Excerpt provided:
# # # # # # #
# Connection (mathematics)

In geometry, the notion of a connection makes precise the idea of transporting data along a curve or family of curves in a parallel and consistent manner. There are a variety of kinds of connections in modern geometry, depending on what sort of data one wants to transport. For instance, an affine connection, the most elementary type of connection, gives a means for transporting tangent vectors to a manifold from one point to another along a curve. An affine connection is typically given in the form of a covariant derivative, which gives a means for taking directional derivatives of vector fields: the infinitesimal transport of a vector field in a given direction.

Connections are of central importance in modern geometry in large part because they allow a comparison between the local geometry at one point and the local geometry at another point. Differential geometry embraces several variations on the connection theme, which fall into two major groups: the infinitesimal and the local theory. The local theory concerns itself primarily with notions of parallel transport and holonomy. The infinitesimal theory concerns itself with the differentiation of geometric data. Thus a covariant derivative is a way of specifying a derivative of a vector field along another vector field on a manifold. A Cartan connection is a way of formulating some aspects of connection theory using differential forms and Lie groups. An Ehresmann connection is a connection in a fibre bundle or a principal bundle by specifying the allowed directions of motion of the field. A Koszul connection is a connection generalizing the derivative in a vector bundle.

Connections also lead to convenient formulations of geometric invariants, such as the curvature (see also curvature tensor and curvature form), and torsion tensor.

## Motivation: the unsuitability of coordinates

Parallel transport (of black arrow) on a sphere. Blue, respectively red arrows represent parallel transports in different directions but ending at the same lower right point. The fact that they end up not pointing in the same direction is a function of the curvature of the sphere.
# # # # # # #
Required task A: Count the lines in the entries that contain the string "laws", treating uppercase and lowercase as different, and give only the number.
The entries have no connection to the page on connections in mathematics.

Supplied data:
# # # # # # #
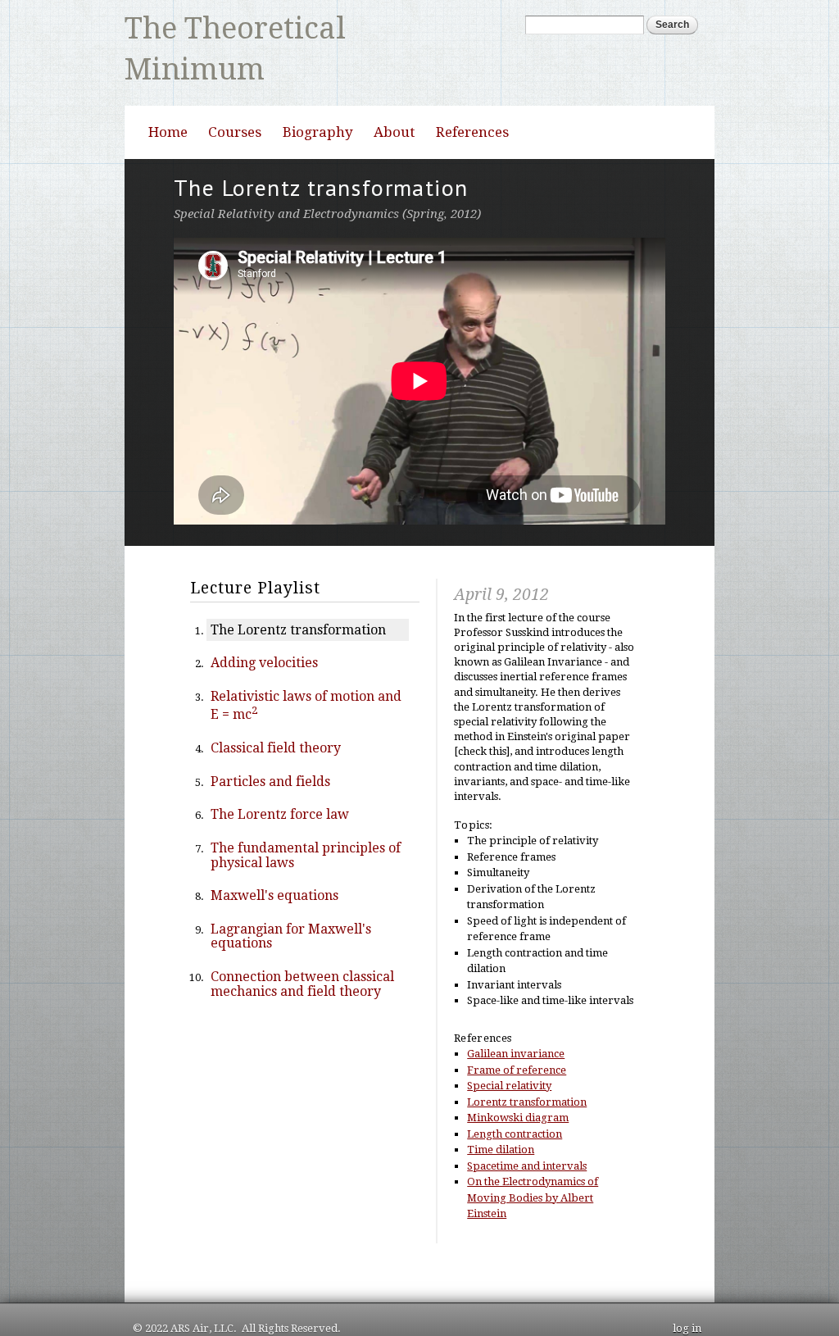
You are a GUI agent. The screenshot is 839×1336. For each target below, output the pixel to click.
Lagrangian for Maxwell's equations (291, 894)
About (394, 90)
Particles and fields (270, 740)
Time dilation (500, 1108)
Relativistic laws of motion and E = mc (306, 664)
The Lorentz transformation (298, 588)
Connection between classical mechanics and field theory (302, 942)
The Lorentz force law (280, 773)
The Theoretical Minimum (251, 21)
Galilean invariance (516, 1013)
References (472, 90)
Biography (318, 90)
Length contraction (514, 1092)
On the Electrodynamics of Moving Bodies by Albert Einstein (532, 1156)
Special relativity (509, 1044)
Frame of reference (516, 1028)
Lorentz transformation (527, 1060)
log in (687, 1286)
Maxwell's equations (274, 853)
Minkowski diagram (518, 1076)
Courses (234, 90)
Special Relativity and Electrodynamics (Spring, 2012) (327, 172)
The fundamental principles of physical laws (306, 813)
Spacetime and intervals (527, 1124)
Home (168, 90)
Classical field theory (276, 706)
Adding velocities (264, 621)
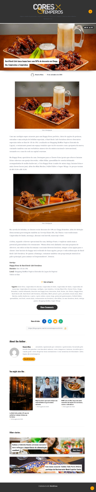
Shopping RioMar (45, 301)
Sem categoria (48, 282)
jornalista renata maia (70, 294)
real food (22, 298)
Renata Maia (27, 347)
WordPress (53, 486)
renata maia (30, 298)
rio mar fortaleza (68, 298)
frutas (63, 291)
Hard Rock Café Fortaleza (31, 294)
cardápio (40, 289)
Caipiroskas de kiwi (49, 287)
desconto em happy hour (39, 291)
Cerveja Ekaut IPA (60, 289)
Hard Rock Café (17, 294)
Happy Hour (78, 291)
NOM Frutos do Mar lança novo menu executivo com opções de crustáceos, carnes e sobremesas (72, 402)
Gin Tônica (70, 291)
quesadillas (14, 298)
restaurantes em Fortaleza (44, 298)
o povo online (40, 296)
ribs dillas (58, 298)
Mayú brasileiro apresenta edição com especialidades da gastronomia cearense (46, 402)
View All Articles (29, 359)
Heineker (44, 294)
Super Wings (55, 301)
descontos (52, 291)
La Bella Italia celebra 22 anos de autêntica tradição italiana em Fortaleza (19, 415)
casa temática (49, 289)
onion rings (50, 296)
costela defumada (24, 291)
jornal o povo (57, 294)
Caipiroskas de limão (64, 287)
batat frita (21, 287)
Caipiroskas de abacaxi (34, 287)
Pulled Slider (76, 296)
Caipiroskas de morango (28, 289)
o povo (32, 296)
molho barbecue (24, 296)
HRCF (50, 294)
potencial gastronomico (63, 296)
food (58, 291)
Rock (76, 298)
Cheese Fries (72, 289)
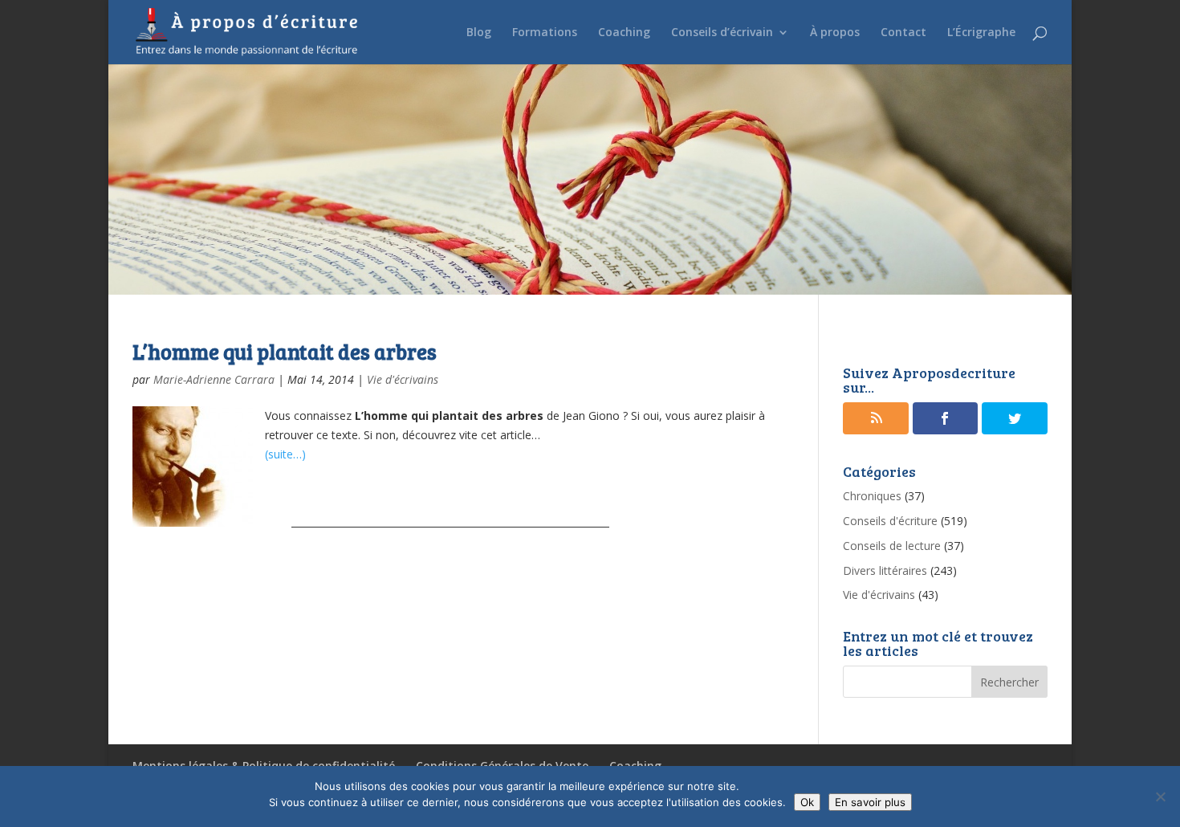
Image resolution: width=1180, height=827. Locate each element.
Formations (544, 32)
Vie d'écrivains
# # # # # # #
Required task B:
For each statement, answer yes or no to whether it agrees with the page on connections in mathematics, and quote the words from the page that decide it.
(i) An affine connection is typically given in the form of a covariant derivative.
(ii) The local theory concerns itself primarily with the differentiation of geometric data.
(iii) A Koszul connection generalizes the derivative in a fibre bundle.

Correct response A: 2

Correct response B:
(i) Yes: "An affine connection is typically given in the form of a covariant derivative"
(ii) No: "The local theory concerns itself primarily with notions of parallel transport and holonomy."
(iii) No: "A Koszul connection is a connection generalizing the derivative in a vector bundle."